For Jest, add the logic to jest.config.ts. The summary reporter prints a final count plus full details for any failures, with no per-file output. Jest's default summaryThreshold is 20, meaning it only prints failure details when more than 20 tests fail. Set it to 0 so every failure prints in full. In CI, you can pair it with a custom reporter that collects failures for GitHub PR comments:

const isCI = process.env.CI === "true";
const isClaude = process.env.CLAUDECODE === "1";
function getReporters() {
if (isCI) {
return [["summary", { summaryThreshold: 0 }], "jest-ci-reporter"];
}
if (isClaude) {
return [["summary", { summaryThreshold: 0 }]];
}
return ["default"];
}
export default {
reporters: getReporters(),
// ... rest of your config
};

For Vitest, add it to vitest.config.ts. The dot reporter compresses each file to a single character — a dot for pass, an x for fail:

import { defineConfig } from "vitest/config";
const isCI = process.env.CI === "true";
const isClaude = process.env.CLAUDECODE === "1";
function getReporters() {
if (isCI) {
return ["dot", "ci-reporter"];
}
if (isClaude) {
return ["dot"];
}
return ["default"];
}
export default defineConfig({
test: {
reporters: getReporters(),
// ... rest of your config
},
});

Both frameworks also accept reporter flags on the command line (--reporters for Jest, --reporter for Vitest). But relying on an AI agent to pass the right flag is probabilistic — the agent may forget or run a different test script that omits it. Environment variables make it deterministic.

The resulting matrix:

EnvironmentJest ReporterVitest Reporter
Local devdefaultdefault
CIsummary + CI reporterdot + CI reporter
Claude Codesummarydot

What the Agent Sees

Before (default reporter, ~250 lines):

PASS src/components/Button.test.tsx (3 suites, 12 tests)
PASS src/components/Card.test.tsx (2 suites, 8 tests)
... (200+ more PASS lines)
FAIL src/components/Nav.test.tsx
● Nav > renders active state
expect(received).toBe(expected)
Expected: "active"
Received: "inactive"
Test Suites: 1 failed, 214 passed, 215 total
Tests: 1 failed, 847 passed, 848 total

After (summary reporter, ~10 lines):

FAIL src/components/Nav.test.tsx
● Nav > renders active state
expect(received).toBe(expected)
Expected: "active"
Received: "inactive"
Test Suites: 1 failed, 214 passed, 215 total
Tests: 1 failed, 847 passed, 848 total

Same failure details, 96% less output.

When all tests pass, the gap widens further. The default reporter prints every file name — 215 lines. The summary reporter prints two:

Test Suites: 215 passed, 215 total
Tests: 848 passed, 848 total

Trade-offs

You lose progress feedback. The summary reporter stays silent until the suite finishes. For long-running suites, the agent sees nothing until completion. In practice this has not mattered — AI agents do not need reassurance that the process is running.

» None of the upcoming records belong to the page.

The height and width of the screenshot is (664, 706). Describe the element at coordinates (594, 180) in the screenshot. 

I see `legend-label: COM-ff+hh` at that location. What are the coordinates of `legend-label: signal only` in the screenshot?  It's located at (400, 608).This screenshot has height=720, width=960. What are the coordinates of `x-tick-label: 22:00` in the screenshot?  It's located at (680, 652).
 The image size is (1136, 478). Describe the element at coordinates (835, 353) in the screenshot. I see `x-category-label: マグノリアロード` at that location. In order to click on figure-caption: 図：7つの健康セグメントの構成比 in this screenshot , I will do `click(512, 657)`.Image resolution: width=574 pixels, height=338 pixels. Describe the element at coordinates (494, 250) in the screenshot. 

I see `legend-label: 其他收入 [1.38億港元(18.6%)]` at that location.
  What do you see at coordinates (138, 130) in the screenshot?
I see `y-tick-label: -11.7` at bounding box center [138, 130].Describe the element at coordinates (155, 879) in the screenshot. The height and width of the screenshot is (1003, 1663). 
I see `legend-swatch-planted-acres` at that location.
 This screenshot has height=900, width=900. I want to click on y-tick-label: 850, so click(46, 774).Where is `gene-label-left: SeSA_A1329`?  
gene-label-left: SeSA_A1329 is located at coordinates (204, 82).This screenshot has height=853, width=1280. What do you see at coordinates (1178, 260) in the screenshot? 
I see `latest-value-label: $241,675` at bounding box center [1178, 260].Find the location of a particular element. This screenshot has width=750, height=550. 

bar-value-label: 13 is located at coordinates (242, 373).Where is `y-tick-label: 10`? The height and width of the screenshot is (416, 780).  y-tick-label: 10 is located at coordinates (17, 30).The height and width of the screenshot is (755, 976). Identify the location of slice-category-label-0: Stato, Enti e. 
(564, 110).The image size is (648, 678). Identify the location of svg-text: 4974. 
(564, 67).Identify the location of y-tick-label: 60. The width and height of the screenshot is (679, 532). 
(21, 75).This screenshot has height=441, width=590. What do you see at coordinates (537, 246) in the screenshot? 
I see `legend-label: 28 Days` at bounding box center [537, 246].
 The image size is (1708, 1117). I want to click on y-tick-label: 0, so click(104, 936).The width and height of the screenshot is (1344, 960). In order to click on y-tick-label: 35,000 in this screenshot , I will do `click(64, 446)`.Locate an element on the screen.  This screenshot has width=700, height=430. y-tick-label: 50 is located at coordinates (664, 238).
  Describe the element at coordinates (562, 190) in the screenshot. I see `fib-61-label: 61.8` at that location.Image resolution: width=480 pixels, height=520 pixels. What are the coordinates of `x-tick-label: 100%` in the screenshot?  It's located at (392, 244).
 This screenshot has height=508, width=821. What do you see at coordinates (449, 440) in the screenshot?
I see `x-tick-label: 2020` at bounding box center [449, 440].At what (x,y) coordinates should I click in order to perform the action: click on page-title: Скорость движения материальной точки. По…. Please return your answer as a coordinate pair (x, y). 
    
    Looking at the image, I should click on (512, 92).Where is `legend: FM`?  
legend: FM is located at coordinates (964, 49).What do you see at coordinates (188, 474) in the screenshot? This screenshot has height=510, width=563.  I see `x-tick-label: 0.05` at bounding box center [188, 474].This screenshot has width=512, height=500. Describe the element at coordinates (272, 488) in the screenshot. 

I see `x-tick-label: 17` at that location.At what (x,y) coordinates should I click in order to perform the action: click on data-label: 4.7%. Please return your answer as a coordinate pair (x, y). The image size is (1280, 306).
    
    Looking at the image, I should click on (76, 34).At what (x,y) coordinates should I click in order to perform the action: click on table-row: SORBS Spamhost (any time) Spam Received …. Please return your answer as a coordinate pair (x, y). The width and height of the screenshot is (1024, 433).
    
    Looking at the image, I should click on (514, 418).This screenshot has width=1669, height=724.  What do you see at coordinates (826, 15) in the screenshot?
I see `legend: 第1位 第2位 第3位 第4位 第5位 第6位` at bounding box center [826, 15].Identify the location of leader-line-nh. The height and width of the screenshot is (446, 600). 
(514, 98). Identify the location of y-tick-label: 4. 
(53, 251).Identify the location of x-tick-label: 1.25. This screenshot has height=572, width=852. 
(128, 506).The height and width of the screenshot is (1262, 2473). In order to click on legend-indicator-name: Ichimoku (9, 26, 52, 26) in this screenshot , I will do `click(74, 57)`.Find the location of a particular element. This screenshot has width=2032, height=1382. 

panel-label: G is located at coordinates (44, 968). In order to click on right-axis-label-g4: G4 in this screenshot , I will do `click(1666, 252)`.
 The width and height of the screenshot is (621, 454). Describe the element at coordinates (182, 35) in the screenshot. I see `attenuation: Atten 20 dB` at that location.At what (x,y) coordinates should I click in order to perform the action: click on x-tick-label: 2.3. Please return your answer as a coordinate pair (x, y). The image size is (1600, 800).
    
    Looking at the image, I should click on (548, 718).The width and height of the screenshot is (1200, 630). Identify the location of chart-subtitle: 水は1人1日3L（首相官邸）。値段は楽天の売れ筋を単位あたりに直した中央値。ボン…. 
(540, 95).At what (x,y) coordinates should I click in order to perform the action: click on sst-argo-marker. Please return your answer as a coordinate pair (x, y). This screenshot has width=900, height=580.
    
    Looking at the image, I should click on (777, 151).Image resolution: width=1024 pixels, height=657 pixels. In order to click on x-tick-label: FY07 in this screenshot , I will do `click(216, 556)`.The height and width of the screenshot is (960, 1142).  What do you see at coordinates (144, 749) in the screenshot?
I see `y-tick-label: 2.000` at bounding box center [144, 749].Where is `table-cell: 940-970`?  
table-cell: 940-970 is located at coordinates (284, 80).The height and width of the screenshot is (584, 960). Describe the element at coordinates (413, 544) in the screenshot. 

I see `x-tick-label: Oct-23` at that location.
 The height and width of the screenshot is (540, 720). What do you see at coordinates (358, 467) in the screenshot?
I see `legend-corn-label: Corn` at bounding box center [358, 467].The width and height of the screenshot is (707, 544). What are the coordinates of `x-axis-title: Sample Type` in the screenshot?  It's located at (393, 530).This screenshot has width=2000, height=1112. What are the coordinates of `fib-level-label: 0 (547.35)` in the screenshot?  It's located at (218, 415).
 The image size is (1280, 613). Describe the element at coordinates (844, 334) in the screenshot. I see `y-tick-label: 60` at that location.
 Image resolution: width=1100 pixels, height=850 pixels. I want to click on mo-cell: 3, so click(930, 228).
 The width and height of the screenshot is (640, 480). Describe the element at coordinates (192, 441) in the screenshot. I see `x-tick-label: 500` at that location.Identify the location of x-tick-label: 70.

Debugging intermittent failures gets harder. The default reporter's per-file timing helps identify slow or flaky tests. Use the verbose reporter when investigating flakiness.

The Same Fix Applies to Linters and Build Logs

Test reporters are one interface between your tools and whatever reads the output. Linters and type checkers have the same problem. Anywhere a tool produces verbose output that an AI agent consumes, you can detect the environment and switch to a compact format. Check your test config — if process.env.CI is set and you're still using the default reporter, you're paying for output nobody reads.